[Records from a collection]
↓↓↓

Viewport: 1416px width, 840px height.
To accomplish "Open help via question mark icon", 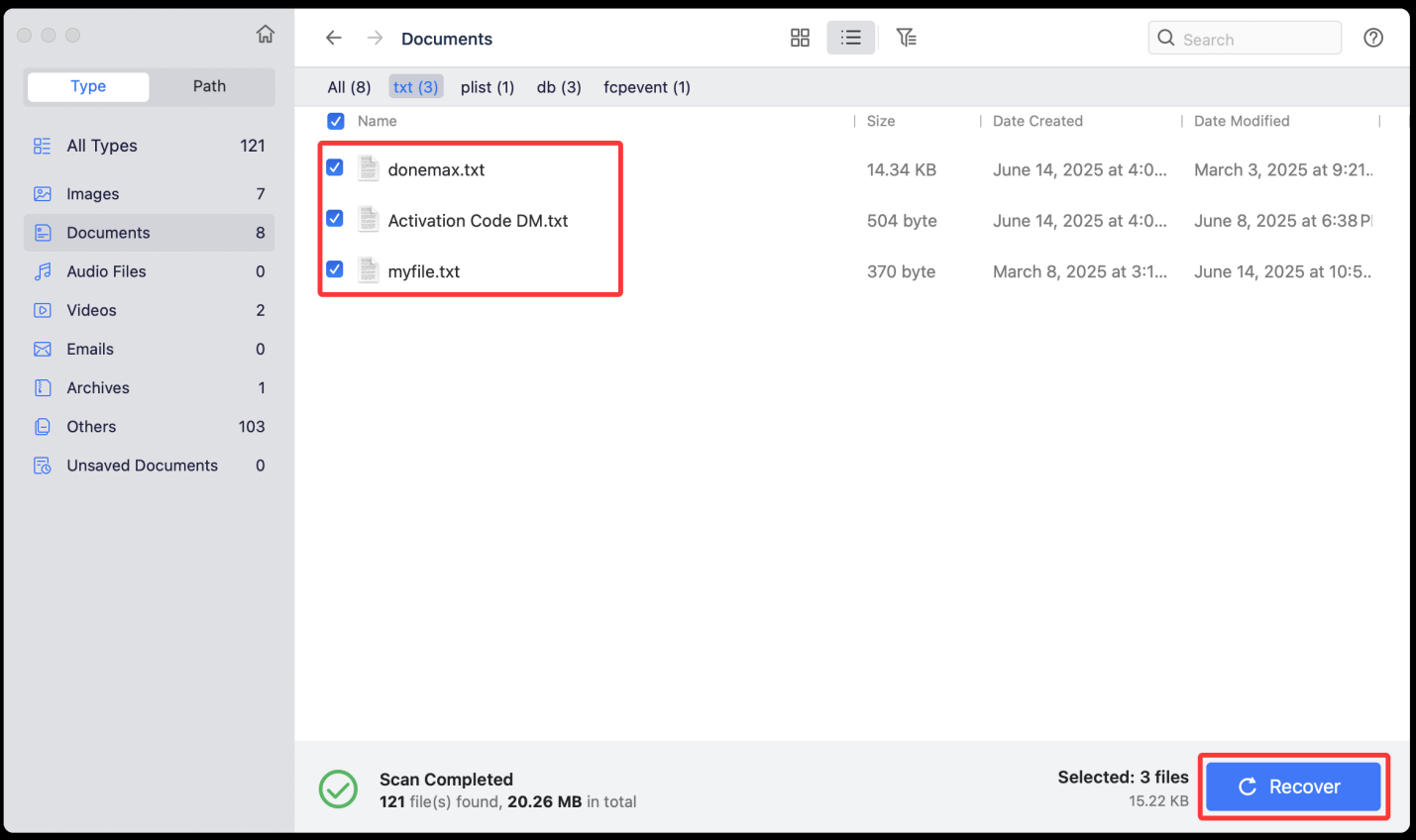I will tap(1372, 38).
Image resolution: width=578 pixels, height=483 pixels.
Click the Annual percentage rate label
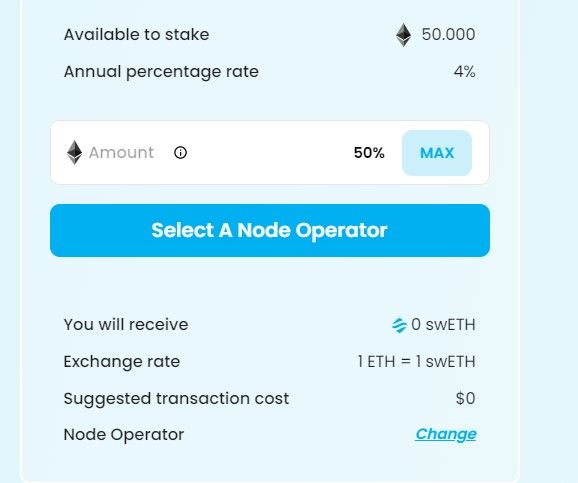click(161, 72)
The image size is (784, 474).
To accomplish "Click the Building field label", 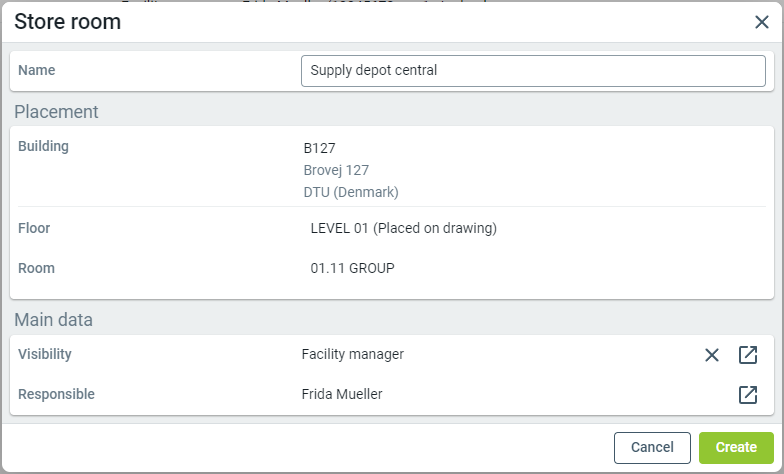I will 43,147.
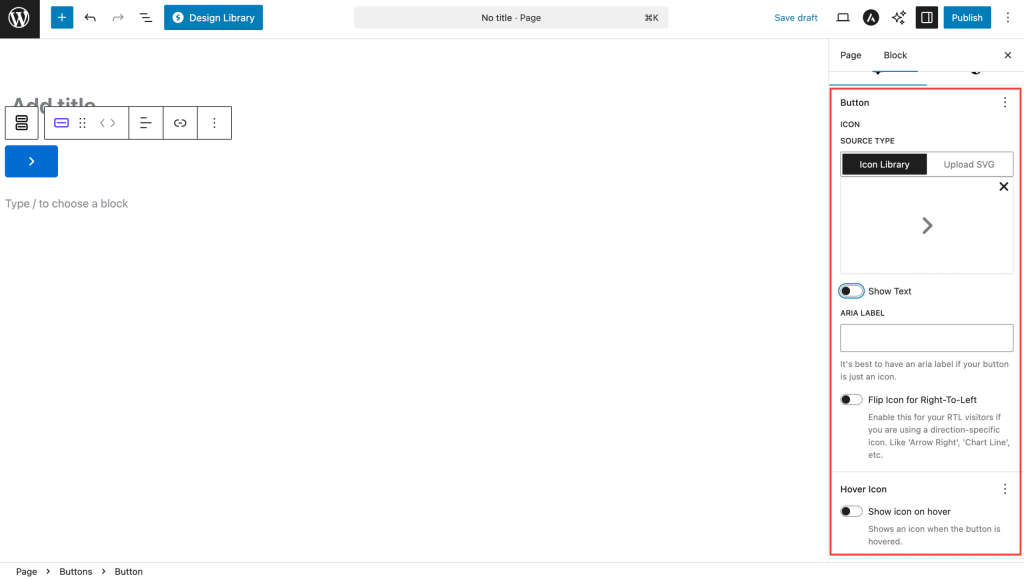The image size is (1024, 579).
Task: Enable the Show Text toggle
Action: pos(851,291)
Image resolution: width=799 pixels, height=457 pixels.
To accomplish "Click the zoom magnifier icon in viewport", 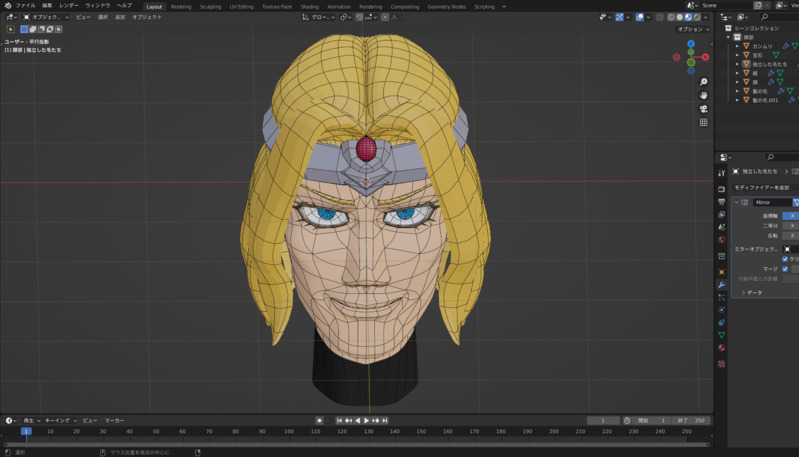I will (704, 83).
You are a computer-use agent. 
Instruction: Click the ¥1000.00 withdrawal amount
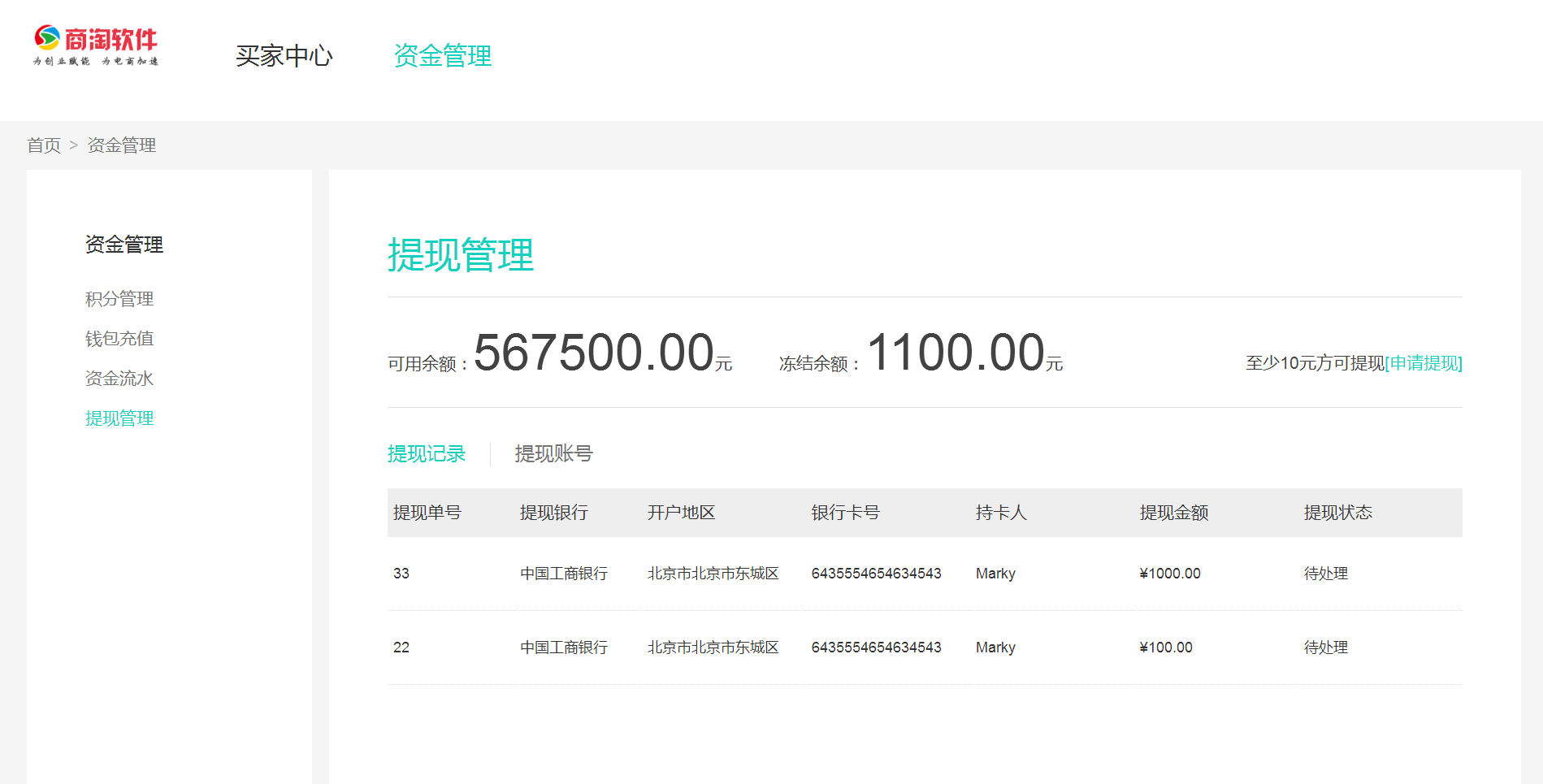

↑↑↑

> Aim of the exercise: What lines in the data above contain the word "height"? Show them all.

> Answer to this exercise:
Viewport: 1416px width, 840px height.
Image resolution: width=578 pixels, height=483 pixels.
Image resolution: width=799 pixels, height=457 pixels.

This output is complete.